━━━━━ Texte extrait
L’appropriation individuelle de la production intellectuelle est une invention récente de l’Occident, le développement des technologies de l’information et de la communication a développé, de façon fantastique, le chantier de cette production. Récemment, des accords internationaux liés à la mondialisation des marchés ont permis, à quelques experts, d’en concentrer le pouvoir sur quelques transnationales et sans débat public, ce qui a eu pour effet d’aggraver l’inégalité d’accès à l’information entre le Nord et le Sud.
C’est Beaumarchais qui introduisit la notion de droit d’auteur, tandis que le droit de reproduction fut en Angleterre le privilège royal accordé aux imprimeurs. La législation a établi ensuite un équilibre en protégeant les créateurs pour une durée déterminée (par exemple, 50 ans après la mort d’un auteur) de façon à ce qu’ensuite les richesses intellectuelles reviennent dans le domaine public. L’objectif était de garantir que les oeuvres de l’esprit puissent être accessibles à tous.
Cet équilibre est en danger depuis une dizaine d’années, au bénéfice de la propriété individuelle et au détriment du domaine public : sous la pression de groupes comme Walt Disney, le Congrès des États-Unis vient d’adopter une loi étendant la durée de la propriété des droits de reproduction, de 50 à 70 ans après le décès des auteurs, et de 75 à 95 ans pour les entreprises.
━━━━━━━━━━
━━━━━ Données fournies
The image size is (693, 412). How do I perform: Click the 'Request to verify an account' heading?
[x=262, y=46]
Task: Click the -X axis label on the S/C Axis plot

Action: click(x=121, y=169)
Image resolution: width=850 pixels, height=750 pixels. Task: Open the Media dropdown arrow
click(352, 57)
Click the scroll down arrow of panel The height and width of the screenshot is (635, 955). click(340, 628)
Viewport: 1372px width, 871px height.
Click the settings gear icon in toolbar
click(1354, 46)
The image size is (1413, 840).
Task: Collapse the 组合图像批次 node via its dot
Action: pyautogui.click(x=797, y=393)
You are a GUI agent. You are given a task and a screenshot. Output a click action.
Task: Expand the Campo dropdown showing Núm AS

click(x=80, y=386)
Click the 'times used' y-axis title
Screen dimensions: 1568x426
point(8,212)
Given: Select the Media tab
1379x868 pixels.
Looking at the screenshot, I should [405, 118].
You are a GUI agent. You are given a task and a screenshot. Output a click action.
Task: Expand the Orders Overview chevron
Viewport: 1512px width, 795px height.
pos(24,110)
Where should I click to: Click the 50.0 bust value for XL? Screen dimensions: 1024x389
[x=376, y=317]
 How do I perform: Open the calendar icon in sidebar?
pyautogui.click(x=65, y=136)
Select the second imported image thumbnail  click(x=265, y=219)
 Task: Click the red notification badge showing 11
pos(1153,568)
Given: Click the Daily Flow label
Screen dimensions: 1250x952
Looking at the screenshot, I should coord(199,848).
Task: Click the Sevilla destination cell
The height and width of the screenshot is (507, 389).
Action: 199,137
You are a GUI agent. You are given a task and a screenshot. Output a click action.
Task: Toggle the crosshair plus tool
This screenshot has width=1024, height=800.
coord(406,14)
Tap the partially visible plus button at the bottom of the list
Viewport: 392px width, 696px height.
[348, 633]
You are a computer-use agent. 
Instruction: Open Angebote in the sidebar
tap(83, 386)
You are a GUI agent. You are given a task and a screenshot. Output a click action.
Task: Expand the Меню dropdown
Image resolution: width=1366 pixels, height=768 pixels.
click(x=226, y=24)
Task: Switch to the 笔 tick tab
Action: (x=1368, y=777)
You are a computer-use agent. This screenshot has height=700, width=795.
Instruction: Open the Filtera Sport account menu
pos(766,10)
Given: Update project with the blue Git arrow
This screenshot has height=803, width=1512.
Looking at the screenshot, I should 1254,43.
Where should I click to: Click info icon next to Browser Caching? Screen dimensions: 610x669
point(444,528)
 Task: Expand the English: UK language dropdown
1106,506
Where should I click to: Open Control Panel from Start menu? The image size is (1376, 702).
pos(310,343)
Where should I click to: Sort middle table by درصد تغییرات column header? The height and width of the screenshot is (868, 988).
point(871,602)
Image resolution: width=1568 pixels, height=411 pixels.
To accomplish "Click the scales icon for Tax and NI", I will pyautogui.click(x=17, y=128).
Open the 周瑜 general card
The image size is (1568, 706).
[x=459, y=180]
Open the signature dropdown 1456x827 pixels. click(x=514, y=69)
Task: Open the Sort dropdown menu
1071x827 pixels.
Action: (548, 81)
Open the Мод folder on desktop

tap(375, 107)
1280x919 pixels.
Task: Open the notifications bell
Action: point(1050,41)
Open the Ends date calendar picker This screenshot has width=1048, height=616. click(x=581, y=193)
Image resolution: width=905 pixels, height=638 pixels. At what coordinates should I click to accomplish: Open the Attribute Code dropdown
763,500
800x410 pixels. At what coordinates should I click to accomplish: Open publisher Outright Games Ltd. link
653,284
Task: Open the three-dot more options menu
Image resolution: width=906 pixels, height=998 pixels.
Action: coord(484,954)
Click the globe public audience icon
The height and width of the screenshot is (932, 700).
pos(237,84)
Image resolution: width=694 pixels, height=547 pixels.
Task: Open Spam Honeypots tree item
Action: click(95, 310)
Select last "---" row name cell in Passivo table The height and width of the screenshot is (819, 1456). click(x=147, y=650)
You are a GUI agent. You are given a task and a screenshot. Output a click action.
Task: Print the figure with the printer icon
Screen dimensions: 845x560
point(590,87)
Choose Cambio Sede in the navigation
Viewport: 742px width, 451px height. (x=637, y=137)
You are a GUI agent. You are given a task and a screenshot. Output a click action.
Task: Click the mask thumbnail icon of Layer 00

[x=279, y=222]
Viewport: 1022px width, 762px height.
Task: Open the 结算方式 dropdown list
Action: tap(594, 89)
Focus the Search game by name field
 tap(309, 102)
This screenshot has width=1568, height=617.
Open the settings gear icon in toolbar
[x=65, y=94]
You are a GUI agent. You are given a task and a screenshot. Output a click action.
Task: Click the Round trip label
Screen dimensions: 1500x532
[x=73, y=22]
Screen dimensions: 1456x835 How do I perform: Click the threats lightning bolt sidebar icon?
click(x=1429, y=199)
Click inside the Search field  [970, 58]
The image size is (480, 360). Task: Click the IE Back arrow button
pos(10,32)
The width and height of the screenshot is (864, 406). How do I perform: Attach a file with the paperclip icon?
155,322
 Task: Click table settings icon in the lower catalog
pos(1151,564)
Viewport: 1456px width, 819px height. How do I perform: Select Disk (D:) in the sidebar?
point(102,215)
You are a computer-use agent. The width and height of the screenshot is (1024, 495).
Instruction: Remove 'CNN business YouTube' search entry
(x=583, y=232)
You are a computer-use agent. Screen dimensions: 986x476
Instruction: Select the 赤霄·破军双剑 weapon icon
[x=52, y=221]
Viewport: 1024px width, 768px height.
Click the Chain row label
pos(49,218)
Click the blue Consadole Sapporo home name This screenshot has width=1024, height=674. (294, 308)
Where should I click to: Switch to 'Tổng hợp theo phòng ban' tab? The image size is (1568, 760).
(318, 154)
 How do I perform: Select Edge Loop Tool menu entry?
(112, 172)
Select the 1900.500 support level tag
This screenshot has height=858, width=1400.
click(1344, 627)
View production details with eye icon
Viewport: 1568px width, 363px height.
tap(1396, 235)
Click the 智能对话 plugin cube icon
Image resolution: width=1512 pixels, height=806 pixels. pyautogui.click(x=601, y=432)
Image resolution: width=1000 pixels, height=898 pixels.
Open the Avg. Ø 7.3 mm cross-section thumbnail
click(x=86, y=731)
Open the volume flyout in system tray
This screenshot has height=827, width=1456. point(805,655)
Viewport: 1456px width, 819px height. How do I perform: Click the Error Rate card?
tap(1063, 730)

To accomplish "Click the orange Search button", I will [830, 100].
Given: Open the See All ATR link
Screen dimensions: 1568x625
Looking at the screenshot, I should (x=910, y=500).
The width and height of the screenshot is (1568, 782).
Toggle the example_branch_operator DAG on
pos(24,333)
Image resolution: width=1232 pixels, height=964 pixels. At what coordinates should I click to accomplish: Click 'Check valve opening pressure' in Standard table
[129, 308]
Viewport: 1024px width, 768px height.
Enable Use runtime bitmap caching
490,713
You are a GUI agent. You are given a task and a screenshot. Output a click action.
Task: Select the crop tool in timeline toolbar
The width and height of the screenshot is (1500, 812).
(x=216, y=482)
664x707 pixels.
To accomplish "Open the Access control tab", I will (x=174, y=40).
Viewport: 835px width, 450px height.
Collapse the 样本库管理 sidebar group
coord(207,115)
━━━━━━━━━━
* **Consignes**:
**A.** Recopiez mot pour mot le passage du texte sur le droit d’auteur qui va de « C’est Beaumarchais qui » jusqu’à « pour les entreprises. ».
**B.** Prolongez le texte sur le droit d’auteur au-delà de sa dernière phrase.

* **Réponses**:
**A.**
C’est Beaumarchais qui introduisit la notion de droit d’auteur, tandis que le droit de reproduction fut en Angleterre le privilège royal accordé aux imprimeurs. La législation a établi ensuite un équilibre en protégeant les créateurs pour une durée déterminée (par exemple, 50 ans après la mort d’un auteur) de façon à ce qu’ensuite les richesses intellectuelles reviennent dans le domaine public. L’objectif était de garantir que les oeuvres de l’esprit puissent être accessibles à tous.
Cet équilibre est en danger depuis une dizaine d’années, au bénéfice de la propriété individuelle et au détriment du domaine public : sous la pression de groupes comme Walt Disney, le Congrès des États-Unis vient d’adopter une loi étendant la durée de la propriété des droits de reproduction, de 50 à 70 ans après le décès des auteurs, et de 75 à 95 ans pour les entreprises.

**B.**
Une directive européenne de 1996 permet maintenant de revendiquer un droit de propriété sur des informations et sur des données brutes relevant du domaine public. Ce droit est accordé alors qu’il n’y a pas d’activité créatrice dans cette collection de données, mais simplement parce qu’elle a bénéficié d’un investissement financier ! Ceci constitue un énorme frein à la recherche scientifique pure, l’information pouvant ainsi être monopolisée par des sociétés privées à but lucratif. La seule réaction à cette directive fort peu débattue et peu connue, a été celle de chercheurs et de bibliothécaires quand ils ont découvert un projet de traité destiné à rendre payant l’accès à des informations, jusque là libre et gratuit.
En Europe, c’est au titre de propriété littéraire et artistique que les logiciels sont protégés, ce qui permet que les idées qui sont dedans restent dans le domaine public. Au contraire, les logiciels américains sont considérés comme propriétés industrielles, donc protégés par des brevets, ce qui « gèle » les idées qu’ils utilisent. Des pressions s’exercent sur les autorités européennes pour qu’elles s’alignent sur la législation américaine.
Pour conclure, citons Philippe Quéau, directeur de l’information et de l’informatique à l’UNESCO sous le titre : “Création artificielle de la rareté”
« Les nouvelles technologies pourraient favoriser un accès universel aux informations et un partage du savoir, mais le marché a besoin de rareté pour soutenir les prix. Le renforcement de la propriété intellectuelle crée artificiellement une forme de rareté. C’est un choix politique qu’il faut discuter, y compris au-delà des cercles juridiques : notre société doit-elle admettre de renforcer la propriété intellectuelle pour le seul profit de quelques multinationales ? Ces lois correspondent-elles aux besoins des pays les plus pauvres ?
Bien entendu, il faut offrir une protection à l’auteur et à l’éditeur, mais le citoyen aussi a besoin d’être protégé. Si nous laissons s’imposer des droits de propriété intellectuelle sur des données brutes ou des œuvres classiques qui auraient dû tomber dans le domaine public, si nous laissons être “brevetés” les idées fondamentales des logiciels ou les organismes vivants, nous affaiblissons notre patrimoine intellectuel commun. Et nous en sortirons tous appauvris. La propriété intellectuelle est une affaire beaucoup trop sérieuse pour être confiée aux seuls juristes. »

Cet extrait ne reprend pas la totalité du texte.